Jason Baldry, 35, who works as the head of creative and IT for St Thomas’ Church in Norwich, told the PA news agency he set up the website in the summer after growing concerned there was not such a resource available.
Warm banks are places with heating where people can go to keep warm if they are struggling to afford to heat their homes.
In his spare time, Mr Baldry created WarmSpaces.org – a website where anyone running a warm bank across the UK can register and Mr Baldry will add their facility to a map.
“There were these headlines coming out about the cost-of-living crisis and energy prices. We could see that something was on the horizon,” Mr Baldry told PA.
“People started signing up fairly slowly and then word spread. We’re over 1,000 listings on the map now and they’re still coming in thick and fast.”
“As soon as that temperature dropped we saw a big spike in traffic,” Mr Baldry told PA.
“I’m getting quite a lot of emails from people sort of saying ‘help!’. I was not quite ready for that.
“They’re genuinely just crying out for help saying, ‘I’m on benefits. I can’t afford to heat my house. What do I do?’
“I have to sort of turn around and say this is signposting, I’m sorry. This is loads of different organisations that hopefully are coming together to create this conglomeration of pins on a map.
“And there are other organisations that are specifically helping to resource people running warm spaces.
“The takeaway is I am just getting the tiniest tip of an iceberg of communication from those who just don’t know where to turn next and it’s hard for me to even suggest what to do – it’s a desperate time at the moment.”
“It takes about a minute to fill in the form, maybe not even that,” he said.
“So if they’re running a warm space, they can put the details in there, or the name of it, the time of the week that it runs, time of the day, and then what sort of features are available at the warm space.
“Lots of people offering free food or drink, other places offer device charging.
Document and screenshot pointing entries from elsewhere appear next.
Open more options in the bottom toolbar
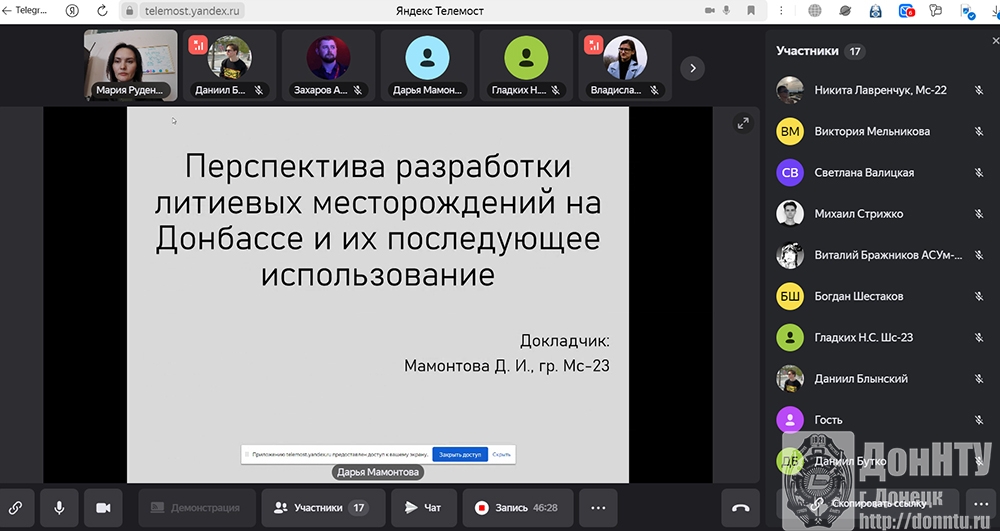The width and height of the screenshot is (1000, 531). (598, 508)
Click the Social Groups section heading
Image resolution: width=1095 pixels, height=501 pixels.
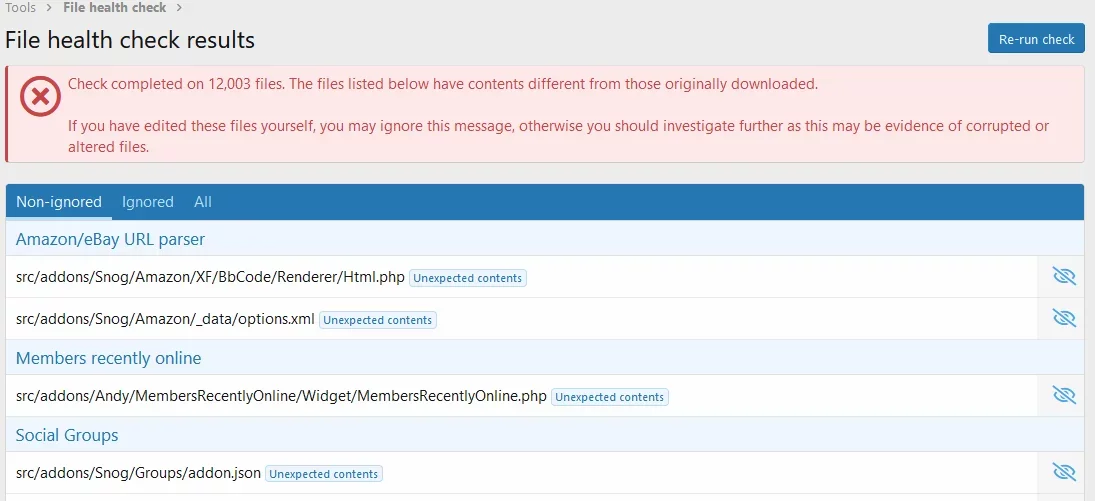pos(67,435)
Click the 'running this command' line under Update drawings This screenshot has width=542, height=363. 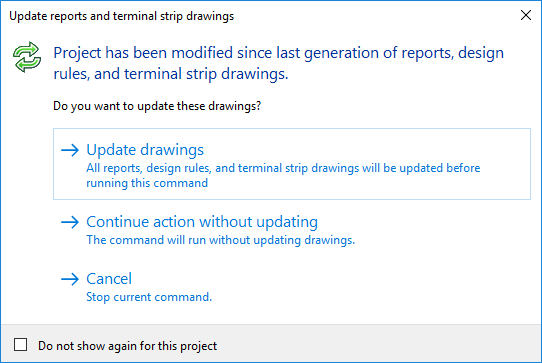click(147, 183)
Some places are now starting to talk about showering facilities and laundry facilities, which is cool.
“But also, I was trying to get businesses to sign up where they’re open and it’s warm already … there might not be necessarily a free offering, but there might be that sort of permission for people to just stay a while.
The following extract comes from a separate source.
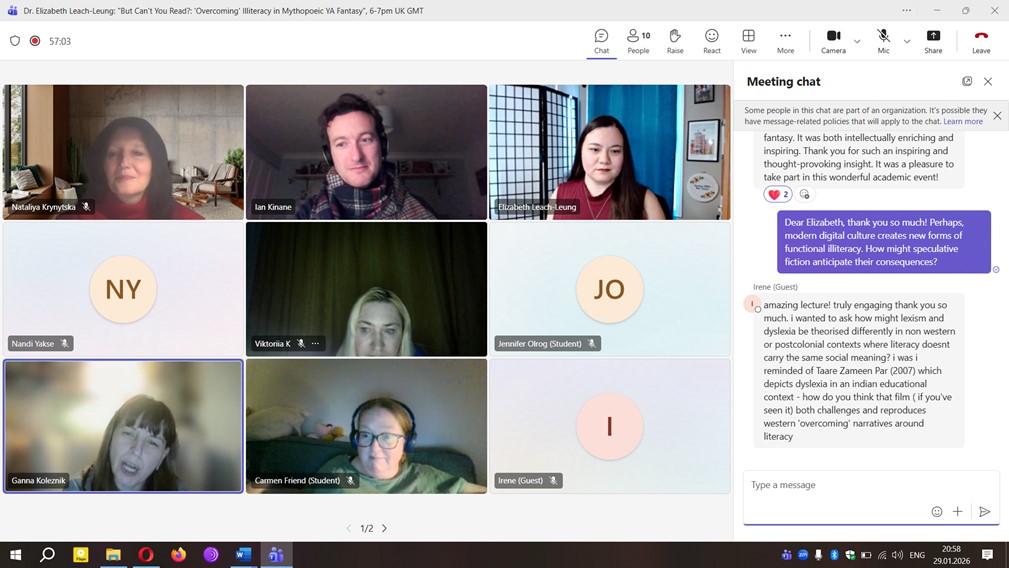Open the View layout options
This screenshot has height=568, width=1009.
(748, 41)

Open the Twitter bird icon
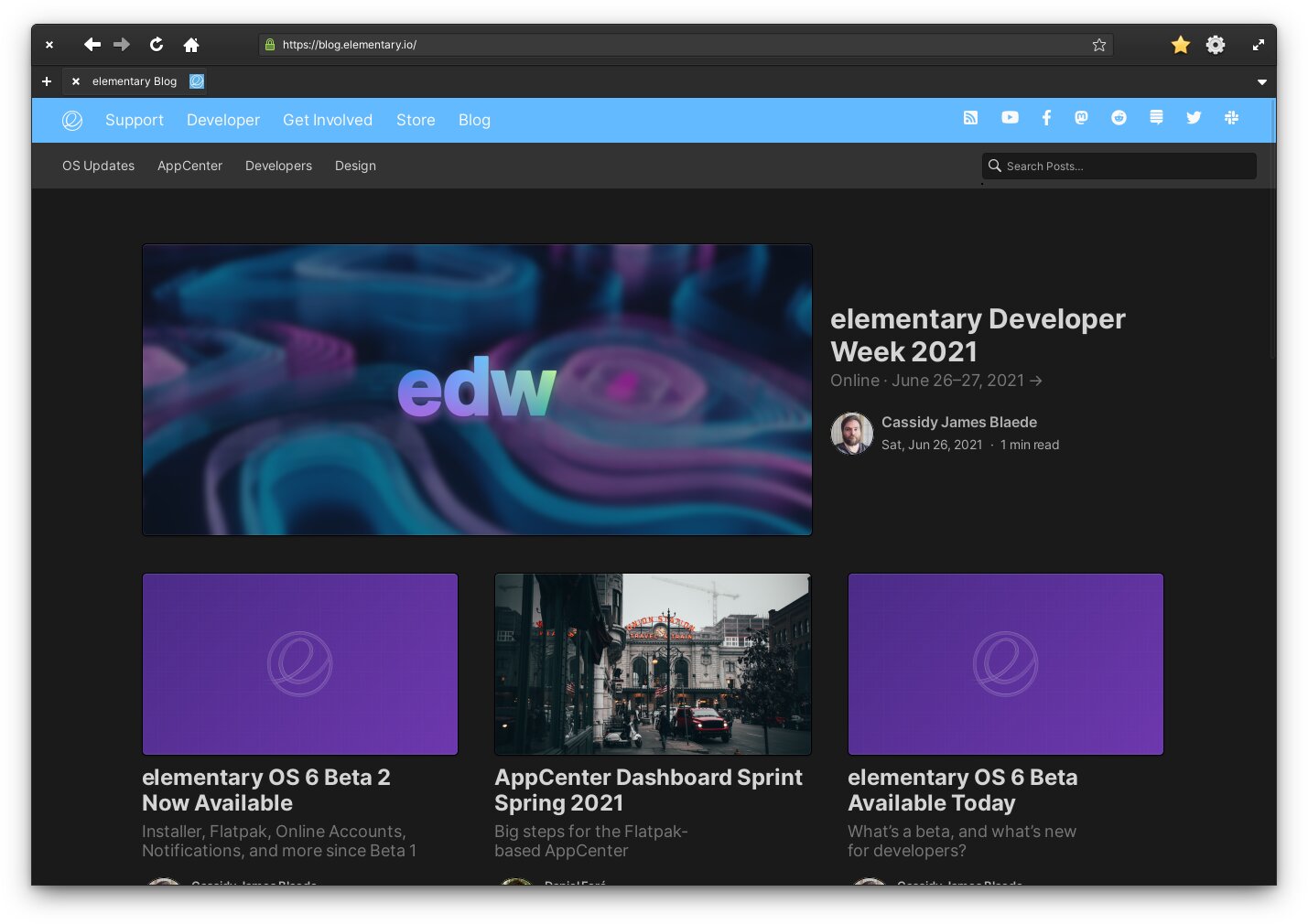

“Lots of places come up with lots of interesting ideas. We’ve got quite a few pubs on there offering sort of pay-it-forward schemes.
“That’s certainly something that the coffee shop here at St Thomas does as well. So people can buy a token for a coffee and then someone can come in and redeem that.”
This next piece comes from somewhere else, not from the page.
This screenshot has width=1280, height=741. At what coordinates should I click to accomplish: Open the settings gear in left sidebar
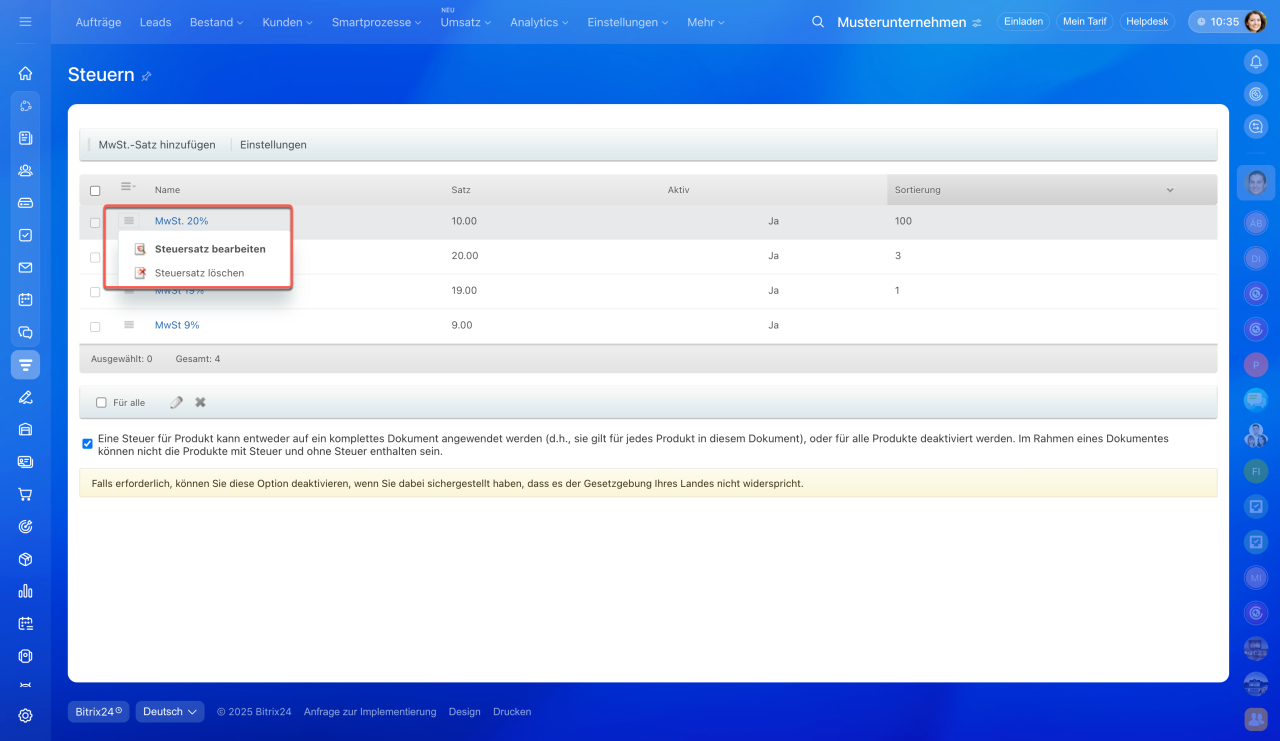[x=25, y=715]
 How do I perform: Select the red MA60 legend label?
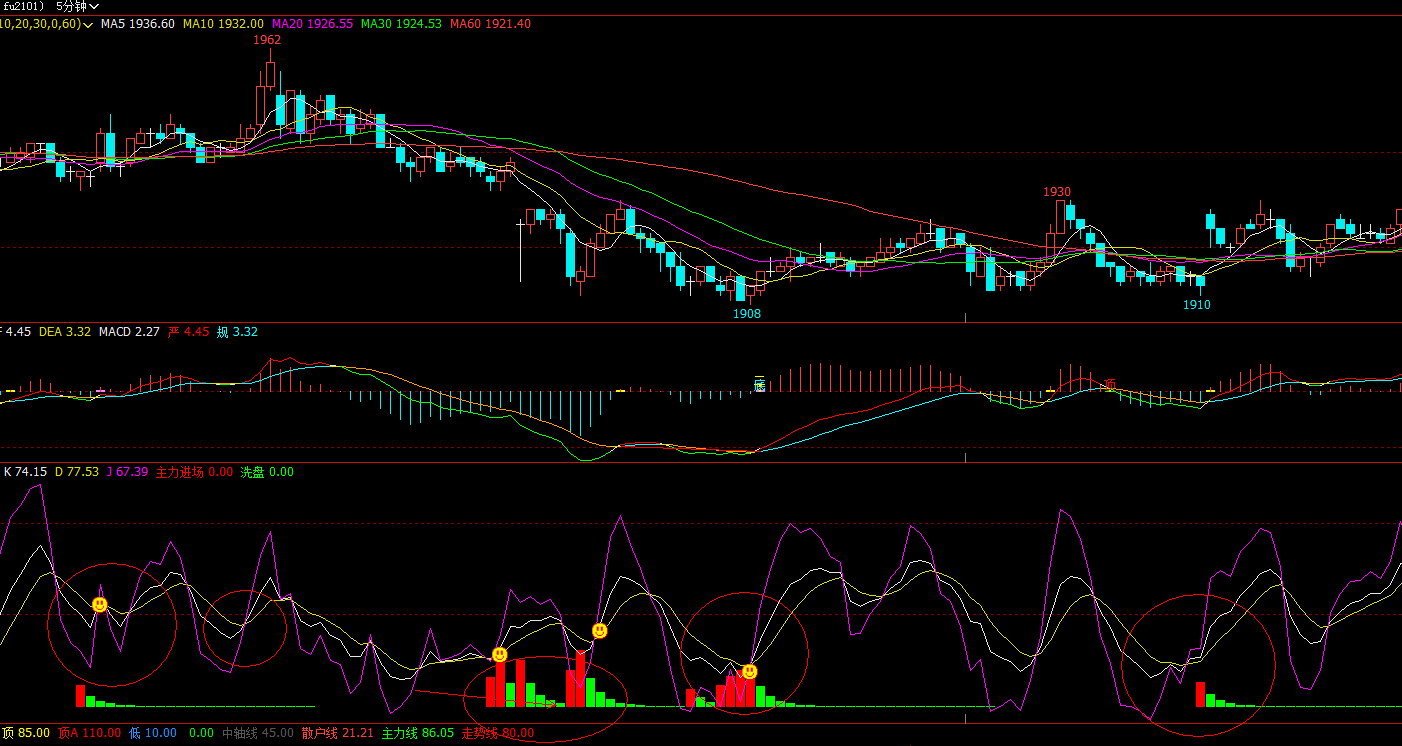tap(490, 24)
Mr Baldry was keen to point out that he did not want to normalise warm banks.
“This website shouldn’t have to exist,” he told PA. “We’re the world’s fifth largest economy. It’s an indictment of the government, frankly.
“But I wanted to do something in response, aim some of that discontent with the situation at something productive.
“I think there’s a danger that we go a few winters and energy prices stay as they are and it’s like this is normal. This cannot be normal. This cannot be what we accept.”
“I also felt a conviction that the map is also a response to the climate crisis,” Mr Baldry told PA.
“People sharing warmth in spaces that are already warm. I think there’s a good conversation to be had around that and the sort of community element that we can bring into it.
“But also sometimes it feels like we’re creating a map in response to loneliness, in response to what people might need for their mental health, to gather with people.
“Maybe after all this is done, it might end up being something like that.”